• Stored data
□ □ □ □ □
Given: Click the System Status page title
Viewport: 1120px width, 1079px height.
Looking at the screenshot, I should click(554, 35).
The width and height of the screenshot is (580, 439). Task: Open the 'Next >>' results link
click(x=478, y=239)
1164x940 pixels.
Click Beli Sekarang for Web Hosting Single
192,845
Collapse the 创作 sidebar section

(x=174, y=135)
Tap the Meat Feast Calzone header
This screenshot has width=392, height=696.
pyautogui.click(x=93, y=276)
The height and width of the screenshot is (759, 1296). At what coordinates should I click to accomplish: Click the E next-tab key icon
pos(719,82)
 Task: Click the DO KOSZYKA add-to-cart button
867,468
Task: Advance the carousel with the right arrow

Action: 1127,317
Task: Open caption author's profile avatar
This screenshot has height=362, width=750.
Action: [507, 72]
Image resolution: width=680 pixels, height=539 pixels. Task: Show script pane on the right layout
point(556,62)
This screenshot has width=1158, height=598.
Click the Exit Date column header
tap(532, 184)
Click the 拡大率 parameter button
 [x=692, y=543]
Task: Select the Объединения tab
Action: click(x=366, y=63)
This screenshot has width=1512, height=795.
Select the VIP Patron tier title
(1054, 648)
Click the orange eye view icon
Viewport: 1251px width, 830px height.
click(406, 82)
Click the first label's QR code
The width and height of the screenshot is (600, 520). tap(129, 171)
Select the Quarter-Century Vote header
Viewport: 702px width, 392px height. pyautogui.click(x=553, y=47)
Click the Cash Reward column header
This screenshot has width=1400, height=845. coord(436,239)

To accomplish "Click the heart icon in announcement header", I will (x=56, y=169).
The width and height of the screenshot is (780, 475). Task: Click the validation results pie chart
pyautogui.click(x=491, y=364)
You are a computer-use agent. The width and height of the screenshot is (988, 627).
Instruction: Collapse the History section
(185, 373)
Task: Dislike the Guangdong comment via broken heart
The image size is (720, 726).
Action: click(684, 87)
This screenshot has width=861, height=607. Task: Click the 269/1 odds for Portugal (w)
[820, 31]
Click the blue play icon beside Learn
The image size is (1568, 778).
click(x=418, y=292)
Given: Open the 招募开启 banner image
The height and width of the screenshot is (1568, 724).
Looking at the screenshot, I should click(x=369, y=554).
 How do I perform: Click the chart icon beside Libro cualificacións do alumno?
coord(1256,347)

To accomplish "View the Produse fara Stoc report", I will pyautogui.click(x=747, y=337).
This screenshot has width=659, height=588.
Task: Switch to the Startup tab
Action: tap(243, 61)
□ □ □ □ □
• REQUIRED ACTION
All of the entries should be output exactly as they appear above.

• ANSWER SPACE
Given: Click the System Status page title
Viewport: 1120px width, 1079px height.
Looking at the screenshot, I should click(554, 35).
The width and height of the screenshot is (580, 439). Task: Open the 'Next >>' results link
click(x=478, y=239)
1164x940 pixels.
Click Beli Sekarang for Web Hosting Single
192,845
Collapse the 创作 sidebar section

(x=174, y=135)
Tap the Meat Feast Calzone header
This screenshot has width=392, height=696.
pyautogui.click(x=93, y=276)
The height and width of the screenshot is (759, 1296). At what coordinates should I click to accomplish: Click the E next-tab key icon
pos(719,82)
 Task: Click the DO KOSZYKA add-to-cart button
867,468
Task: Advance the carousel with the right arrow

Action: 1127,317
Task: Open caption author's profile avatar
This screenshot has height=362, width=750.
Action: [507, 72]
Image resolution: width=680 pixels, height=539 pixels. Task: Show script pane on the right layout
point(556,62)
This screenshot has width=1158, height=598.
Click the Exit Date column header
tap(532, 184)
Click the 拡大率 parameter button
 [x=692, y=543]
Task: Select the Объединения tab
Action: click(x=366, y=63)
This screenshot has width=1512, height=795.
Select the VIP Patron tier title
(1054, 648)
Click the orange eye view icon
Viewport: 1251px width, 830px height.
click(406, 82)
Click the first label's QR code
The width and height of the screenshot is (600, 520). tap(129, 171)
Select the Quarter-Century Vote header
Viewport: 702px width, 392px height. pyautogui.click(x=553, y=47)
Click the Cash Reward column header
This screenshot has width=1400, height=845. coord(436,239)

To accomplish "Click the heart icon in announcement header", I will (x=56, y=169).
The width and height of the screenshot is (780, 475). Task: Click the validation results pie chart
pyautogui.click(x=491, y=364)
You are a computer-use agent. The width and height of the screenshot is (988, 627).
Instruction: Collapse the History section
(185, 373)
Task: Dislike the Guangdong comment via broken heart
The image size is (720, 726).
Action: click(684, 87)
This screenshot has width=861, height=607. Task: Click the 269/1 odds for Portugal (w)
[820, 31]
Click the blue play icon beside Learn
The image size is (1568, 778).
click(x=418, y=292)
Given: Open the 招募开启 banner image
The height and width of the screenshot is (1568, 724).
Looking at the screenshot, I should click(x=369, y=554).
 How do I perform: Click the chart icon beside Libro cualificacións do alumno?
coord(1256,347)

To accomplish "View the Produse fara Stoc report", I will pyautogui.click(x=747, y=337).
This screenshot has width=659, height=588.
Task: Switch to the Startup tab
Action: tap(243, 61)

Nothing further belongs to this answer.